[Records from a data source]
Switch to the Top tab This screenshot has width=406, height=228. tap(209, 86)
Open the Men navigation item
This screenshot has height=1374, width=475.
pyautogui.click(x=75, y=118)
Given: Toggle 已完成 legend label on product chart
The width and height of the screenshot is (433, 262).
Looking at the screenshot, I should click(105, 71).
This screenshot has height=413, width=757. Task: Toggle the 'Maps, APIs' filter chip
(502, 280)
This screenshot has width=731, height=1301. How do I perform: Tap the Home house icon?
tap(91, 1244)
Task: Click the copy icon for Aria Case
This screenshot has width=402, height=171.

---

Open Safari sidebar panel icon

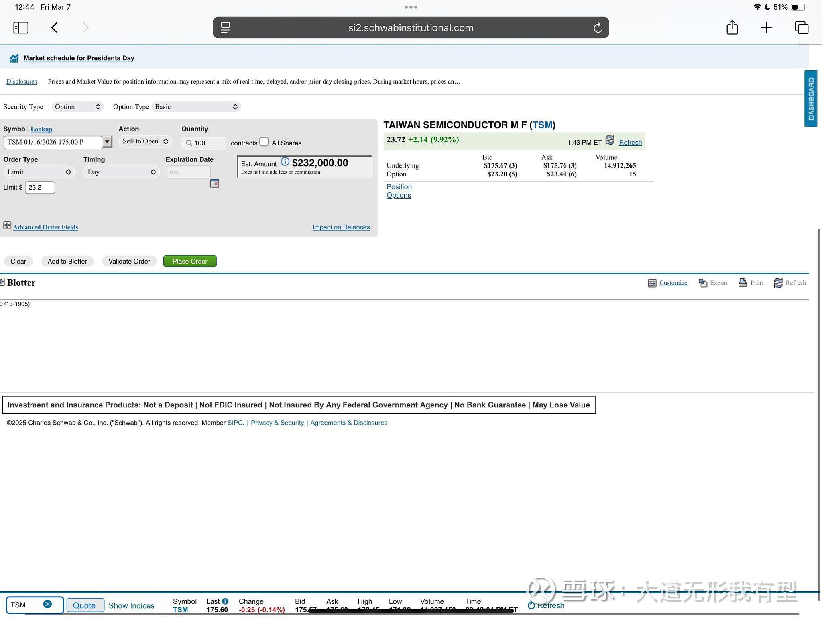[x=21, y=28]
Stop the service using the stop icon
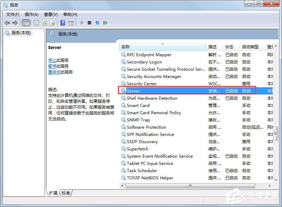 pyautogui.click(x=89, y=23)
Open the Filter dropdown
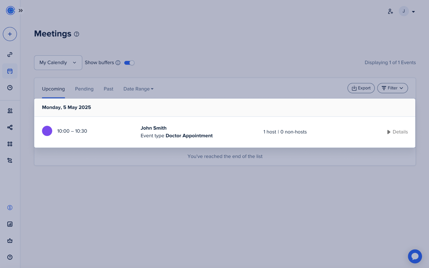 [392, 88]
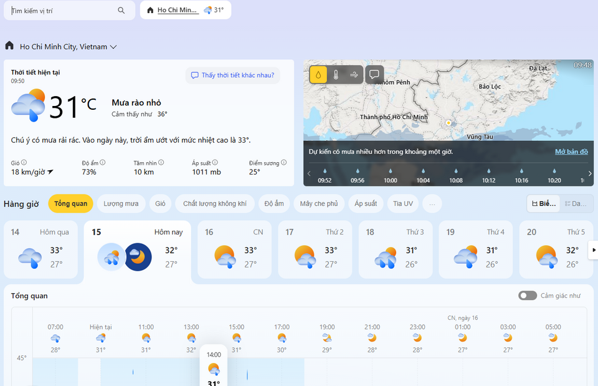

# [ABOUT THIS EXERCISE]
An exact copy of the lines above, from the one containing "Given: Toggle 已完成" through the one containing "Task: Click the copy icon for Aria Case", is the whole of the answer.

# [SOLUTION TO THIS PROBLEM]
Given: Toggle 已完成 legend label on product chart
The width and height of the screenshot is (433, 262).
Looking at the screenshot, I should click(105, 71).
This screenshot has height=413, width=757. Task: Toggle the 'Maps, APIs' filter chip
(502, 280)
This screenshot has width=731, height=1301. How do I perform: Tap the Home house icon?
tap(91, 1244)
Task: Click the copy icon for Aria Case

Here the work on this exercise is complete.